Earlier, the investigators performed a study to show the effects of bromocriptine on brown adipose tissue (BAT) activity (the DEBAT study (Medisch Etische Toetsingscommissie) METC nr 2013_107). Namely, BAT, known for its capacity to dissipate excess energy, might have been involved in this process as stimulation by the sympathetic nervous system is the principal driving force in controlling BAT activity. However, the investigators have shown that bromocriptine did not influence BAT activity or energy expenditure in healthy, lean subjects.

The investigators did found an effect of bromocriptine on insulin sensitivity unexpectedly, subjects became significantly less insulin sensitive after bromocriptine use.

Circadian neuroendocrine rhythms, especially the dopaminergic and serotonergic neurotransmitter activity, play a pivotal role in the development of seasonal and non-seasonal changes in body fat stores and insulin sensitivity. Therefore, the timing of bromocriptine administration might be of great importance in changes in insulin sensitivity. Indeed, in the treatment for DM2, a bromocriptine quick release variant is given in the morning. In the former study the investigators instructed the subjects to use the bromocriptine in the evening in combination with the evening meal. The investigators decided to do so because bromocriptine had to be taken in combination with food. The investigators wanted a high level of dopamine just before the 18F-Fludeoxyglucose(18F-FDG) positron emission tomography (PET) computed tomography (CT) scan to get a maximum effect of dopamine on BAT. But the subjects had to be fasted for the OGTT and 18F-FDG-PET-CT scan. Therefore, the investigators decided to give the (long-acting) bromocriptine in the evening.

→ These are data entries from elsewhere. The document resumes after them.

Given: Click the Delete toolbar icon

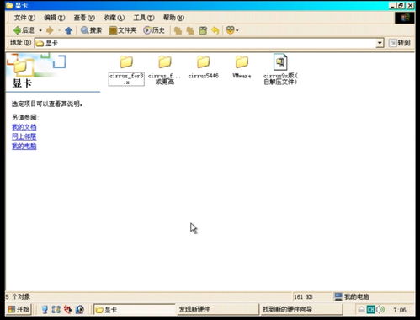Looking at the screenshot, I should click(x=203, y=30).
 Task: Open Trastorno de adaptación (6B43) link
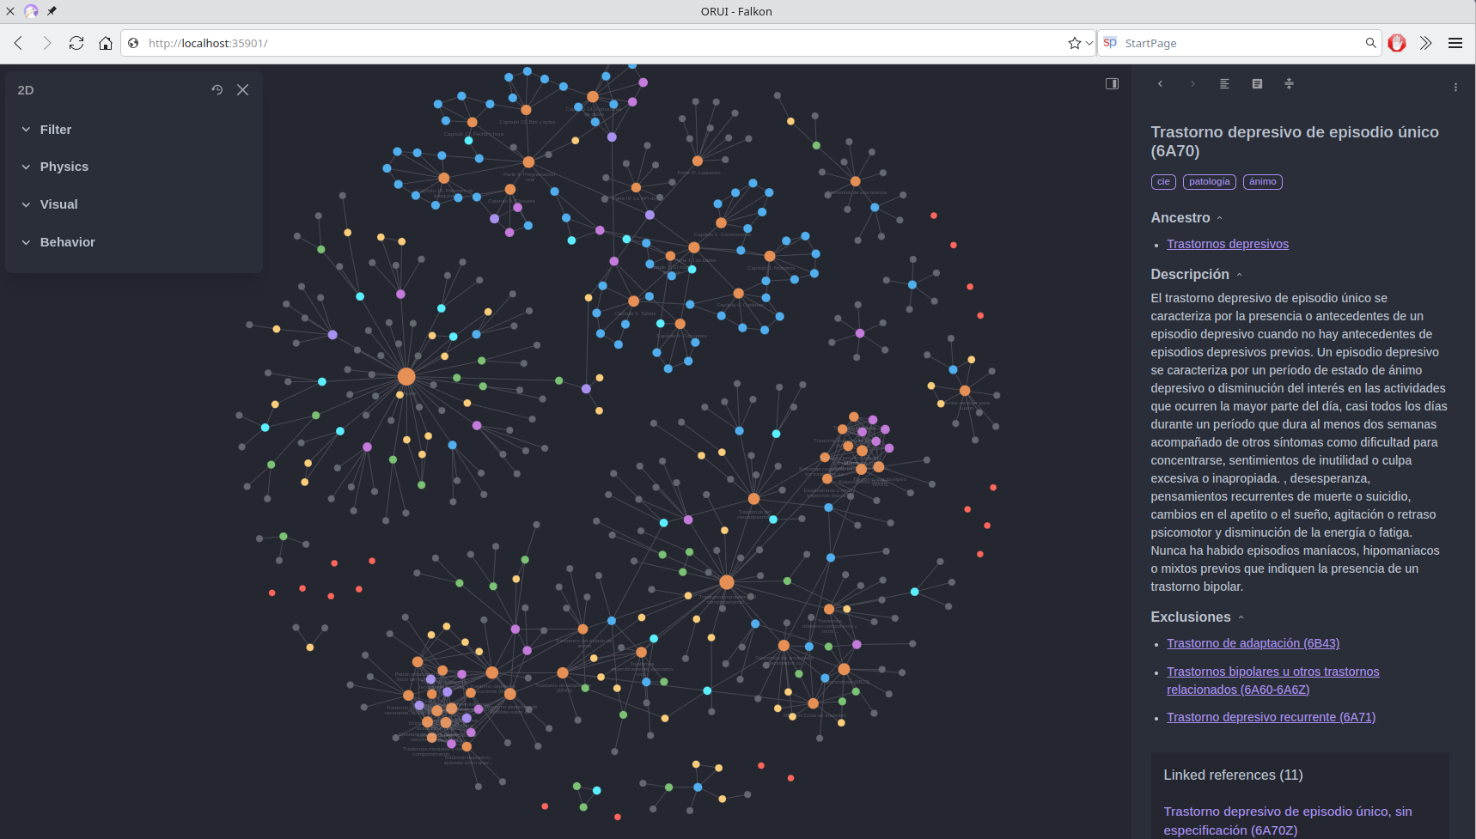pyautogui.click(x=1253, y=643)
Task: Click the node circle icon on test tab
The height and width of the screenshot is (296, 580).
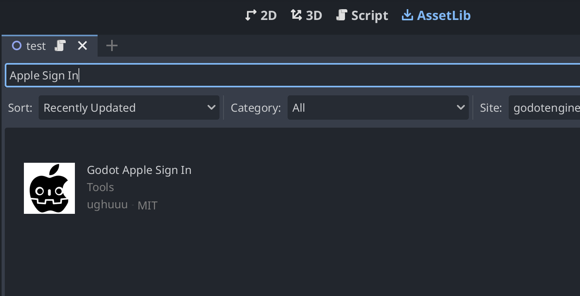Action: click(17, 46)
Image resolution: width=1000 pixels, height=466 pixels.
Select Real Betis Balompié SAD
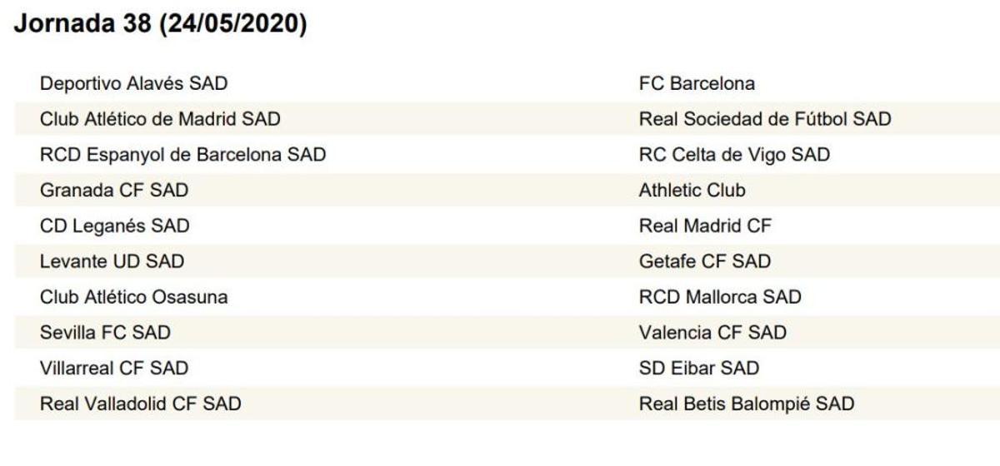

Also, the effect of bromocriptine might be different in lean or obese subjects. Obesity is associated with an increased sympathetic tonus. Therefore, the baseline condition is different in lean or obese subjects which may cause different effects of bromocriptine treatment.

In this study the investigators aim to investigate whether the timing (e.g. morning or evening) of bromocriptine administration (1,25mg/day during the first week and 2,50mg/day during the second week) has different effects on insulin sensitivity in both lean and obese males.

At visit 1: Informed consent, medical history, vital signs and laboratory measurements will be obtained. The investigators will also perform an oral glucose tolerance test (OGTT), and an energy expenditure(EE) measurement after 60 minutes bed rest.

After visit 1: subjects will start using bromocriptine (1,25mg/day during the first week and 2,50mg/day during the second week) randomization to timing: in the morning or evening.

Visit 2: EE after 60 minutes rest. OGTT. 2 weeks washout period Visit 3: EE after 60 minutes rest. OGTT. After visit 3: start using bromocriptine (1,25mg/day during the first week and 2,50mg/day during the second week) at other time point.

Visit 4: EE after 60 minutes rest. OGTT.